### SET TASK
Copy the patch review reply from "module_init(nbl_module_init);" to "in this case?", swapping "nbl_module_init" for "nbl_driver_init" everywhere it appears.

### SOURCE EXCERPT
回复:[PATCH v13 net-next 05/11] net/nebula-matrix: add channel layer

From: Illusion Wang

Date: Fri May 08 2026 - 23:46:34 EST


>> +static struct nbl_common_wq_mgt *wq_mgt;
>> +
>> +void nbl_common_queue_work(struct work_struct *task)
>> +{
>> + queue_work(wq_mgt->ctrl_dev_wq, task);
>> +}
>> +
>> +void nbl_common_destroy_wq(void)
>> +{
>> + destroy_workqueue(wq_mgt->ctrl_dev_wq);
>> + kfree(wq_mgt);
>> + wq_mgt = NULL;
>> +}
>> +
>> +int nbl_common_create_wq(void)
>> +{
>> + wq_mgt = kzalloc_obj(*wq_mgt);
>> + if (!wq_mgt)
>> + return -ENOMEM;
>> +
>> + wq_mgt->ctrl_dev_wq = alloc_workqueue("%s", WQ_MEM_RECLAIM | WQ_UNBOUND,
>> + 0, "nbl_ctrldev_wq");
>> + if (!wq_mgt->ctrl_dev_wq) {
>> + pr_err("Failed to create workqueue nbl_ctrldev_wq\n");
>> + goto alloc_ctrl_dev_wq_failed;
>> + }
>> +
>> + return 0;
>> +alloc_ctrl_dev_wq_failed:
>> + kfree(wq_mgt);
>> + wq_mgt = NULL;
>> + return -ENOMEM;
>> +}
>Does this global singleton survive multiple adapter probes?
>wq_mgt is a file-scope static pointer. If nbl_common_create_wq() is
>called from a second probe, the prior wq_mgt is overwritten and the
>previous workqueue is leaked. On remove of the second device,
>nbl_common_destroy_wq() unconditionally calls destroy_workqueue() and
>kfree() and sets wq_mgt to NULL — so a later remove of the first
>device will dereference NULL in destroy_workqueue(wq_mgt->ctrl_dev_wq).
>nbl_common_queue_work() also dereferences wq_mgt with no NULL check.
>This patch does not wire up the callers, but the later series patch
>"net/nebula-matrix: add common dev start/stop operation"
>(1ff0ad206da3) does. Would refcounting create/destroy, or switching to
>per-adapter workqueues, address this?

In the last patch:
static int __init nbl_module_init(void)
{
int status;

status = nbl_common_create_wq();
if (status) {
pr_err("Failed to create wq, err = %d\n", status);
goto wq_create_failed;
}
status = pci_register_driver(&nbl_driver);
if (status) {
pr_err("Failed to register PCI driver, err = %d\n", status);
goto pci_register_driver_failed;
}

return 0;

pci_register_driver_failed:
nbl_common_destroy_wq();
wq_create_failed:
return status;
}

static void __exit nbl_module_exit(void)
{
pci_unregister_driver(&nbl_driver);
nbl_common_destroy_wq();
}

module_init(nbl_module_init);
module_exit(nbl_module_exit);

The function nbl_common_create_wq is only called within nbl_module_init, and
nbl_common_destroy_wq is only called once within nbl_module_exit. So, is the
AI's suggestion also incorrect in this case?
---illusion

### COLLECTED DATA
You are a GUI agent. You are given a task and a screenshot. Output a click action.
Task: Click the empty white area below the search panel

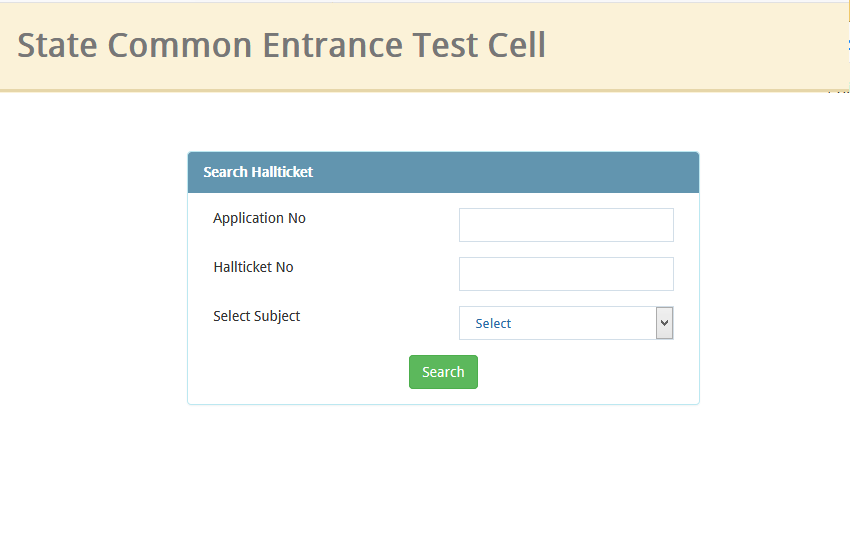click(x=443, y=475)

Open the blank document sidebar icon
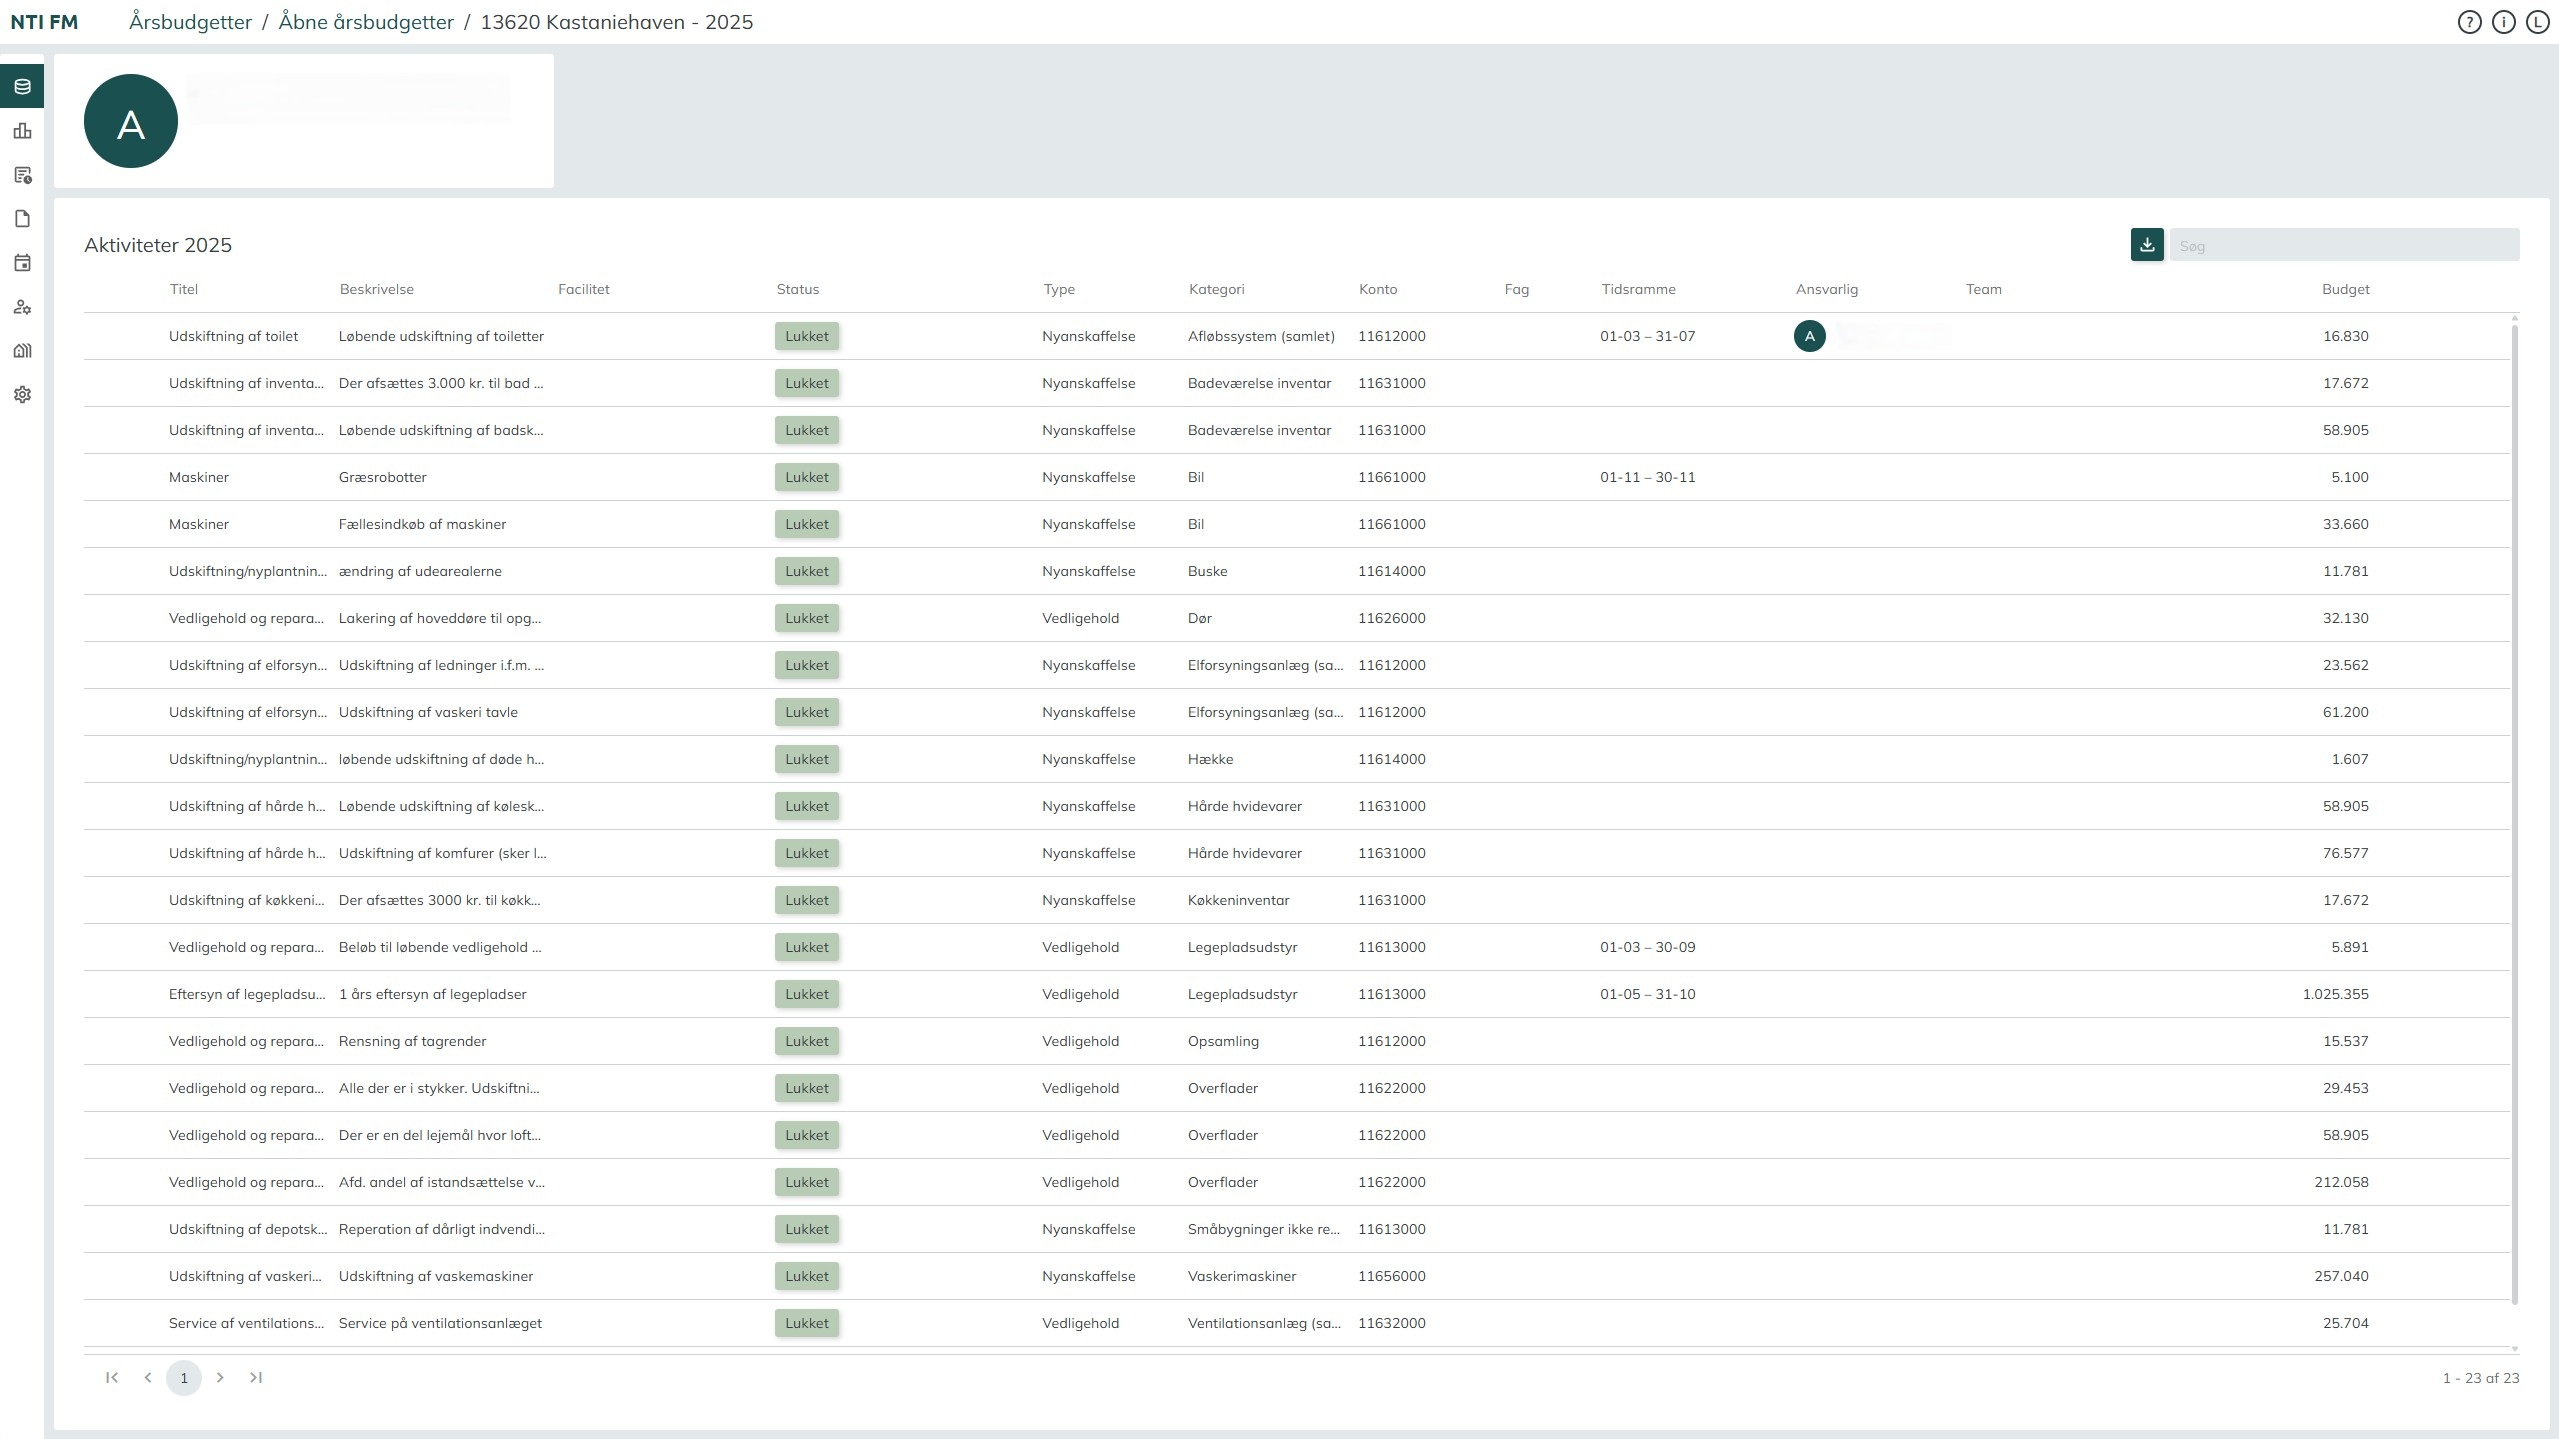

### CORRECT RESULT
module_init(nbl_driver_init);
module_exit(nbl_module_exit);

The function nbl_common_create_wq is only called within nbl_driver_init, and
nbl_common_destroy_wq is only called once within nbl_module_exit. So, is the
AI's suggestion also incorrect in this case?